When it comes to wine, people from Michigan talk dry and drink sweet and when it comes to politics, we talk blue and vote red.

Snyder, asked to rate his scruples between one and ten.
Recently, Michigan wine and politics entered the demolition derby again, this time to undermine Granholm v. Heald, a Supreme Court decision ruling that direct-to-consumer shipping that discriminated between in-state and out-of-state wineries was unconstitutional.
Bear with me here, and try to stay awake. In writing that majority decision in 2005, Justice Anthony Kennedy said:
“This power [to regulate wine sales] does not allow states to ban, or severely limit, the direct shipping of wine while simultaneously authorizing direct shipment by in-state producers. If a state chooses to allow direct shipment of wine, it must do so on evenhanded terms. Without demonstrating the need for discrimination, New York and Michigan have enacted regulations that disadvantage out-of-state wine producers. Under our Commerce Clause jurisprudence, these regulations cannot stand.”
On Jan. 9, 2017, Michigan Governor Rick Snyder (R) signed a law that prohibits out-of-state retailers from shipping to Michigan consumers while making it easier for in-state retailers to ship to Michigan consumers.
Now, I’m no lawyer—and if I was, I’d like to think I’d be spending more time making psilocybin legal and getting White Boy Rick (the good, drug dealing one) out of jail and putting White Boy Rick (the bad, Lansing-living one) in jail—but I didn’t think state law could overrule federal law. Isn’t there a Supremacy Clause in the Constitution, and didn’t Judge Kennedy call laws like Snyder signed ‘unconstitutional’?
Or, does the argument go, the SCOTUS ruling covered only individual wineries, not retailers?
Problem with that interpretation would be that Siesta Village Market, LLC et al v. Granholm (2008) found that a retailer ban was also discriminatory and thus violated the Constitution’s dormant Commerce Clause.
In other words, Itsy Bitsy Snyder listened to a federal judge telling him that Senate Bill 1088 was unconstitutional and snickered ‘…and??’ as he signed it anyway.
No, not Saul the Lawyer, Saul the King of Judah who decimated the Moabites, Ammonites and Edomites:
Time to go Old Testament on the Snyderites.
Keep Your Lobbies Off of My Hobbies
One thing seems clear: The law benefits Michigan retailers, and to nobody’s great surprise, guess who helped put Snyder in office? Why, the Michigan Wine and Beer Wholesalers Association.
And guess what the Michigan Wine and Beer Wholesalers Association’s response to the legislation was?
According to Association President Spencer Nevins (a name even more sniveling than Snyder’s):
“Michigan residents will have even more choices under this new law. Consumers can purchase wine from a Michigan retailer and have it shipped to their home, they can purchase wine through an app and have it delivered and they can have wine shipped direct from any winery in the country. It’s also worth noting that the vast majority of wine illegally shipped into Michigan by retailers is already available through an in-state retailer.”
I have no idea if all that is true or not—although they couldn’t print it in Wine Spectator if it wasn’t, right?—but I do have an idea how the Constitution works: When a ruling covers all retailer shipments (Nevins gratuitously tosses in ‘illegal’, as though that’s the point), phrases like ‘the vast majority’ don’t cut it.

- - - - -

## REQUIREMENT
Rewrite the passage of the Michigan wine-shipping piece starting at "Now, I’m no" and ending at "wineries, not retailers?", replacing "individual wineries" with "single wineries".

- - - - -

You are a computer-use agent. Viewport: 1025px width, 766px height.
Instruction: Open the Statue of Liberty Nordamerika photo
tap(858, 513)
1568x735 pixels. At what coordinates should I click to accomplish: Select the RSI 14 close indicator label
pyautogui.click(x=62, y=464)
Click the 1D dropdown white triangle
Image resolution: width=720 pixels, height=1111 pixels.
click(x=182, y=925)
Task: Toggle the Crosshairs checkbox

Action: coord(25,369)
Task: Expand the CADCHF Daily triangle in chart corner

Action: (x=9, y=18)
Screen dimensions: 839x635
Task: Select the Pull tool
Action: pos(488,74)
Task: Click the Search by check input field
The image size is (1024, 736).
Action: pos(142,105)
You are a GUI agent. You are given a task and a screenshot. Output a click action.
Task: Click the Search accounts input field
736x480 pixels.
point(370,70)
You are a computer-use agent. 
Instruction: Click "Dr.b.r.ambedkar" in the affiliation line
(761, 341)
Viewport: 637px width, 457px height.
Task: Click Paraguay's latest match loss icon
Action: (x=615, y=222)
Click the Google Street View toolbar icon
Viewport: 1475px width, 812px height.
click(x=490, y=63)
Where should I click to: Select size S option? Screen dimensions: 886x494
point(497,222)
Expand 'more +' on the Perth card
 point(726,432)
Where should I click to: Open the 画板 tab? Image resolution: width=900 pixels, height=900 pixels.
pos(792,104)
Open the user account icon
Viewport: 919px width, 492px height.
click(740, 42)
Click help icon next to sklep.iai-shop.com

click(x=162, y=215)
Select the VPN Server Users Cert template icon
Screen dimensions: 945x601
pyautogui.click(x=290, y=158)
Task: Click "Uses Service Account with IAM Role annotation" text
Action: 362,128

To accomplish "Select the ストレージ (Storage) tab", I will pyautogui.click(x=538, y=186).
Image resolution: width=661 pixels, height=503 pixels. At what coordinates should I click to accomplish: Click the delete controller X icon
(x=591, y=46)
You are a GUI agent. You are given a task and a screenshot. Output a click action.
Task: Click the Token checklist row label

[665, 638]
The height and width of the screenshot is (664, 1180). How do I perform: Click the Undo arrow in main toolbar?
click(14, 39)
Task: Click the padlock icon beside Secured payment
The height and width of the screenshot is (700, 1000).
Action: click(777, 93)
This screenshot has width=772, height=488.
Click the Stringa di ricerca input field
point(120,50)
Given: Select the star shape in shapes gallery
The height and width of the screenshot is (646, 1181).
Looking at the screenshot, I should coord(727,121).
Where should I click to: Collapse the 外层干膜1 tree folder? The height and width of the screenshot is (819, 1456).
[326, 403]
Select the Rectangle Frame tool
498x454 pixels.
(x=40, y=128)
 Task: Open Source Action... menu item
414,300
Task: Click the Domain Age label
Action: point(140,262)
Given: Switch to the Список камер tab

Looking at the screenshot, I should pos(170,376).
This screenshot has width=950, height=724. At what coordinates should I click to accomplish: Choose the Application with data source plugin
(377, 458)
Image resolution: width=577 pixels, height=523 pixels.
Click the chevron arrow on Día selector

- - - - -

## EXERCISE OUTPUT
Now, I’m no lawyer—and if I was, I’d like to think I’d be spending more time making psilocybin legal and getting White Boy Rick (the good, drug dealing one) out of jail and putting White Boy Rick (the bad, Lansing-living one) in jail—but I didn’t think state law could overrule federal law. Isn’t there a Supremacy Clause in the Constitution, and didn’t Judge Kennedy call laws like Snyder signed ‘unconstitutional’?
Or, does the argument go, the SCOTUS ruling covered only single wineries, not retailers?